La vicenda giudiziaria ruota attorno all’accusa di diffamazione nei confronti dell’avvocata lecchese Elena Barra, finita al centro di una serie di servizi della trasmissione, nei quali venivano avanzati dubbi sulla correttezza adoperata nel suo ruolo di amministratrice di sostegno di Carlo Gilardi, il docente e benefattore di Airuno deceduto a 92 anni, nel 2023. Contro la pronuncia hanno avanzato impugnazione sia le difese, sia la parte civile che si rivolge alla giudice di secondo grado, in merito alla quantificazione del danno, a fronte della «reiterazione degli episodi». A oggi non risulta ancora calendarizzata udienza davanti ai giudici della Corte d’Appellazione di Milano. Presumibilmente, non sarà una fissazione a breve termine.
Il tribunale lecchese aveva stabilito a carico delle imputate l’obbligo al risarcimento in solido con Rti, l’azienda che gestisce i canali televisivi del Gruppo Mediaset, di una somma stabilita in via equitativa pari a 100mila euro a favore dell’avvocata di Lecco che, a seguito dei servizi giornalistici che la riguardavano, aveva subito minacce e intimidazioni. La richiesta del pm Chiara Stoppioni per le due giornaliste era stata quella della condanna a un mese di reclusione ciascuna, mentre la parte civile (rappresentata dall’avvocato Elena Ammanato) chiedeva «non meno di 300mila euro».
A Bizzarri e Palmieri venivano contestati due episodi di diffamazione: per uno di questi - nei quali era coinvolto anche Brahim El Mazoury, ex badante di Carlo Gilardi - il giudice ha pronunciato l’assoluzione per tutti gli imputati.
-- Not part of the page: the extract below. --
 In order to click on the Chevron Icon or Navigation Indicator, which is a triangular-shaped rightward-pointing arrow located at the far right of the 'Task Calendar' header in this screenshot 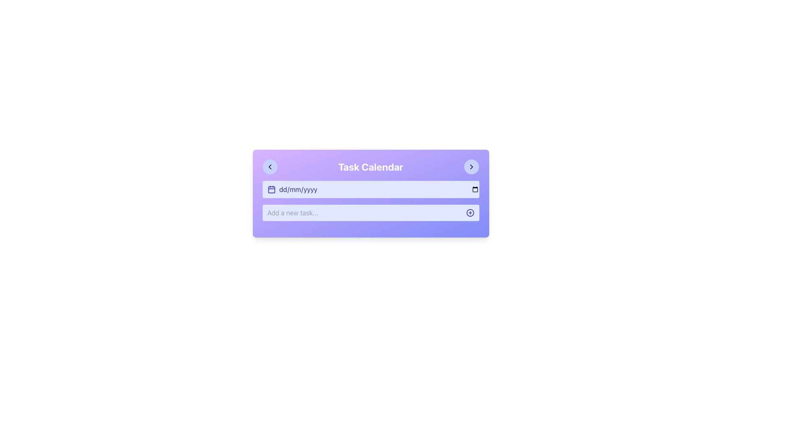, I will do `click(472, 167)`.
Si chiude così, almeno in primo grado, il processo al cosiddetto «metodo Iene», anche se pare certo il ricorso in appello una volta depositate le motivazioni del provvedimento (per il quale il giudice si è preso novanta giorni di tempo). La vicenda sullo sfondo riguarda il caso di Carlo Gilardi, ex professore di diritto conosciuto per le sue generose donazioni (aveva ampie disponibilità economiche), che, secondo la tesi portata avanti dalle «Iene», era stato portato contro la sua volontà in una Rsa, quando invece avrebbe preferito continuare a stare nella sua casa di campagna. Il pm aveva messo in evidenza, durante la requisitoria, la natura «faziosa» dei pezzi televisivi, così come la legale di parte civile, secondo cui «il lessamento visivo dei servizi della trasmissione è diffamante, così come lo è la narrazione stessa».